Quail Hollow produces major letdown

CHARLOTTE, N.C. – Major championships are the holy grail of golf. They can make or break a golf course, establish reputations for those who don’t have one or fortify a course that has major credentials.  

As an annual stop since the PGA Tour returned to Charlotte in 2003, Quail Hollow Club has held major-like credentials in most players’ minds.  

That was the Quail Hollow that they knew and pretty much expected this week.

They have been sadly disappointed.  

For Johnny Harris, the president of Quail Hollow, the desire before the 99th PGA Championship seemed to be to establish the course in the image of Augusta National, where he also is a member: fast, treacherous greens but with the added dimension of rough.

The combination on a mature course would have been difficult enough. Quail Hollow, barely a year after major renovations, has a long way to go to mature. It was a mistake to bring a major championship to Quail Hollow this early.

“I used to like this course,” said one player who requested anonymity. “But they ruined it.”

Added another: “The setup has been too tough for a PGA, to be honest.” 

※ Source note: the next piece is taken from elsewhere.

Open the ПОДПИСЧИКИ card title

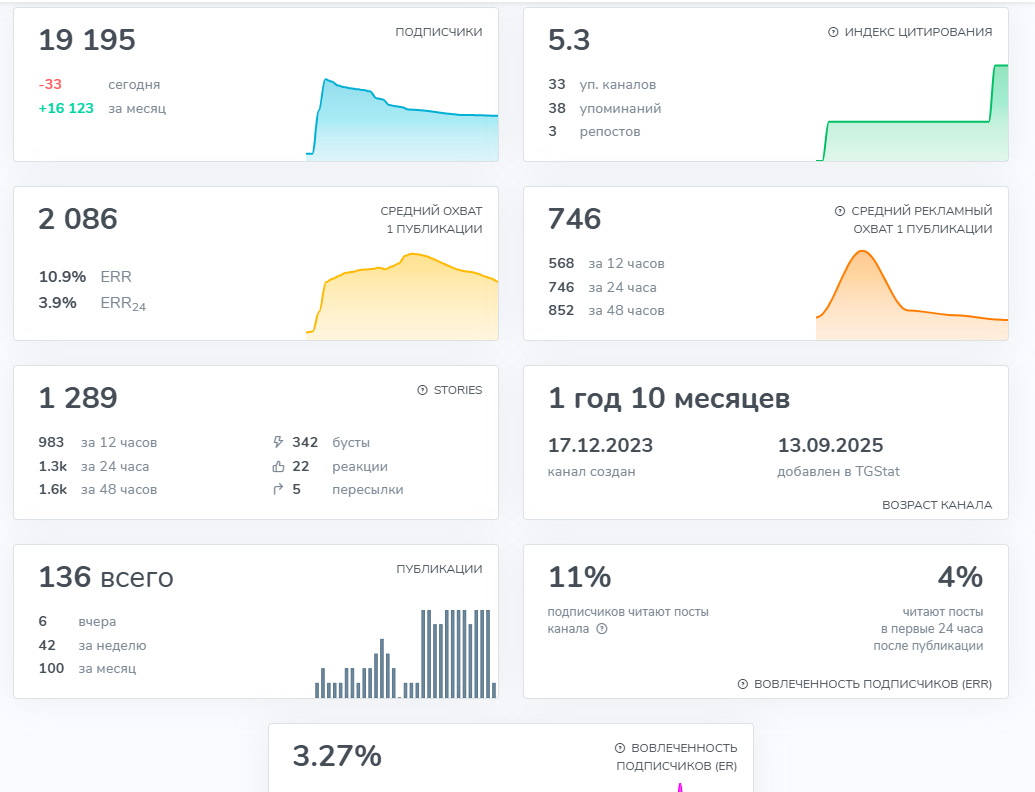(x=438, y=32)
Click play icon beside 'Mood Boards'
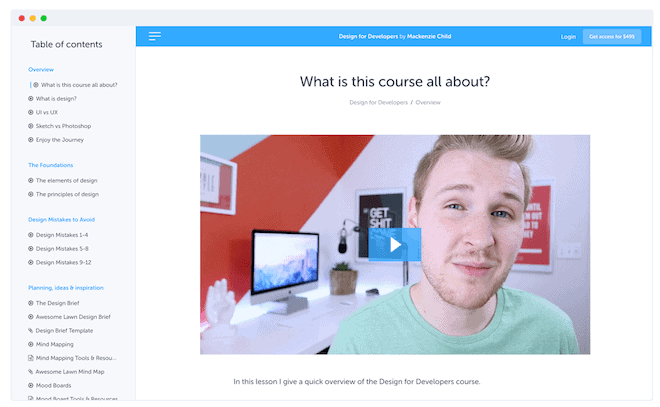Screen dimensions: 660x407 click(x=31, y=385)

It’s a familiar refrain this week from players, all of whom spoke on the condition of anonymity because they don’t want to offend Harris or the PGA of America.

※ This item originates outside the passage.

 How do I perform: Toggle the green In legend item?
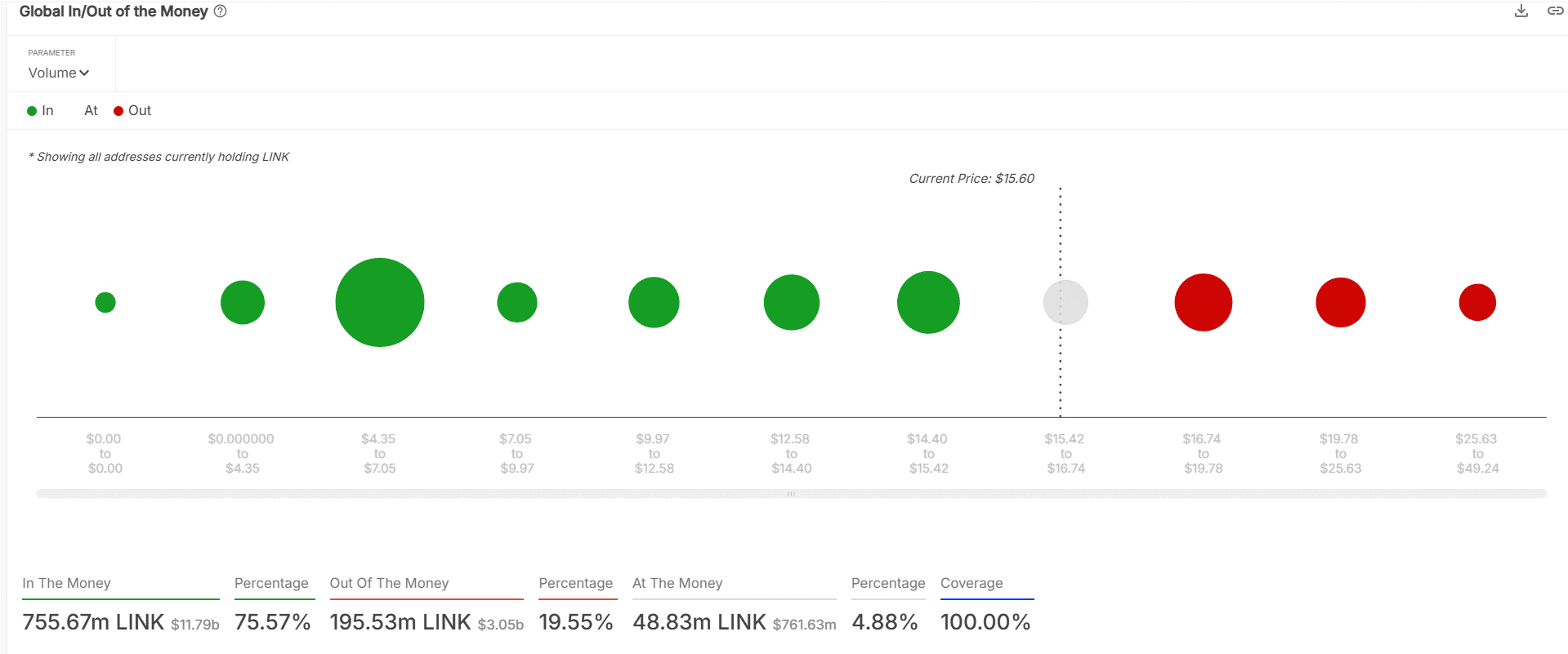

And while many also thought it was one of the hardest course set-up they have seen, they also thought it had the potential to make players look foolish.

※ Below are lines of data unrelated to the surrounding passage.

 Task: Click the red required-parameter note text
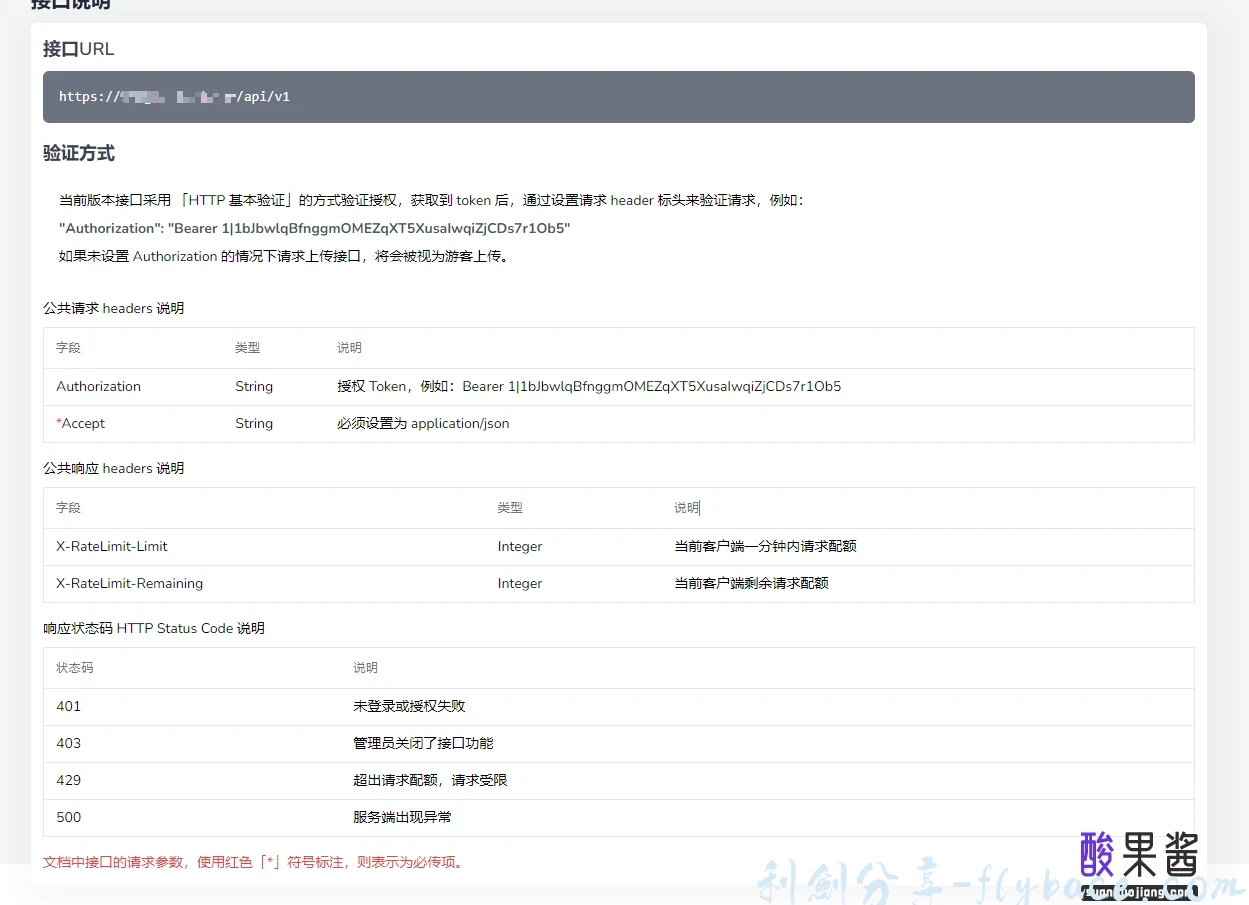click(252, 862)
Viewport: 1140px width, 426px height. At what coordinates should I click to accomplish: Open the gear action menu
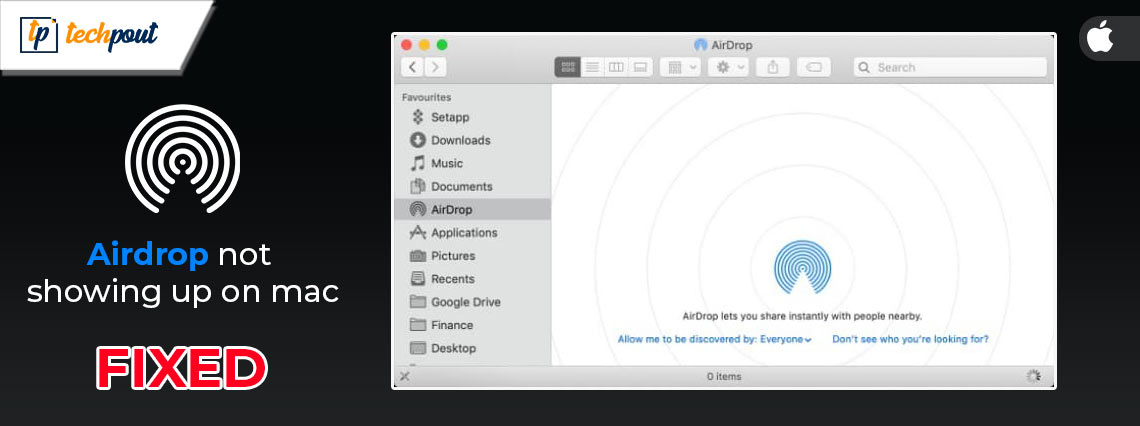[x=727, y=67]
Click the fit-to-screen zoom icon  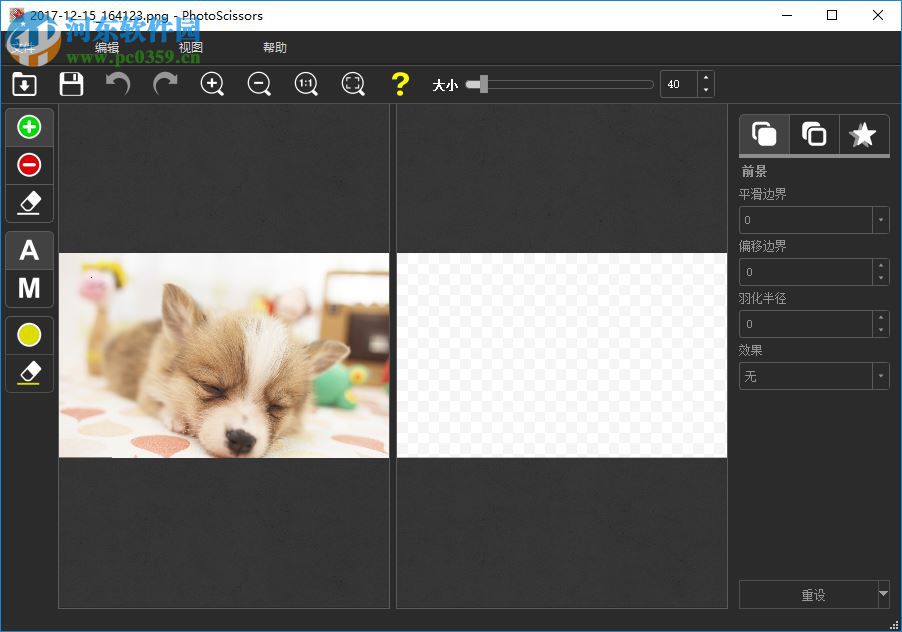coord(353,84)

There is no question that major championships should identify the best players in the world, but at the same time the course should not intentionally embarrass those players.

The green on the par-3 fourth hole is something more akin to what might be found at an amusement park rather than on a golf course.

The slopes and the speed of the greens – said to be about 14 on the Stimpmeter, but that number could not be confirmed – are such that with the switch to Bermudagrass from bentgrass, they are faster and more precarious.  

Webb Simpson, a North Carolina resident, said the Bermuda greens were the toughest surfaces they will play all year.

Others questioned whether Quail Hollow, which played 7,440 yards for Saturday’s third round, has eliminated the art of shot-making. Only the bombers benefit from a design that is playing even longer because of rain-softened conditions from earlier in the week.

It was clear from watching the PGA’s third round that scoring was limited. Only 10 of 75 players broke 70, with the low round being 67s by J.B. Holmes and Satoshi Kodaira. The biggest excitement came from mistakes made by Jason Day and leader Kevin Kisner, who were playing in the final pairing.

Day made a quadruple bogey on the 18th hole after an ill-advised attempt at a recovery shot that dropped him from 4 under to even and effectively ended his chances at winning. He left the course quickly and did not speak with reporters.

Kisner struggled on “The Green Mile,” holes 16-18, with a double bogey on the par-4 16th before a bogey on the par-4 18th when his approach shot caromed off the stone bridge over the greenside creek and settled into an awkward downhill lie left of the green. 

Mistakes are part of major-championship golf and help to identify the best player that week.

That’s true, but here in the home of NASCAR, the first three days have been more about crashes on an unnecessarily slippery track.

With exceptional hospitality sales this week, the PGA of American understandably has guaranteed a return trip to Quail Hollow for a PGA Championship. By then, the course, which was barely ready for prime time this year, will have years of maturation and can benefit from the mistakes made this week.

That presumes that Harris will spend his money wisely and fix the fourth hole and soften other parts of a course that has major potential but lacked it this week.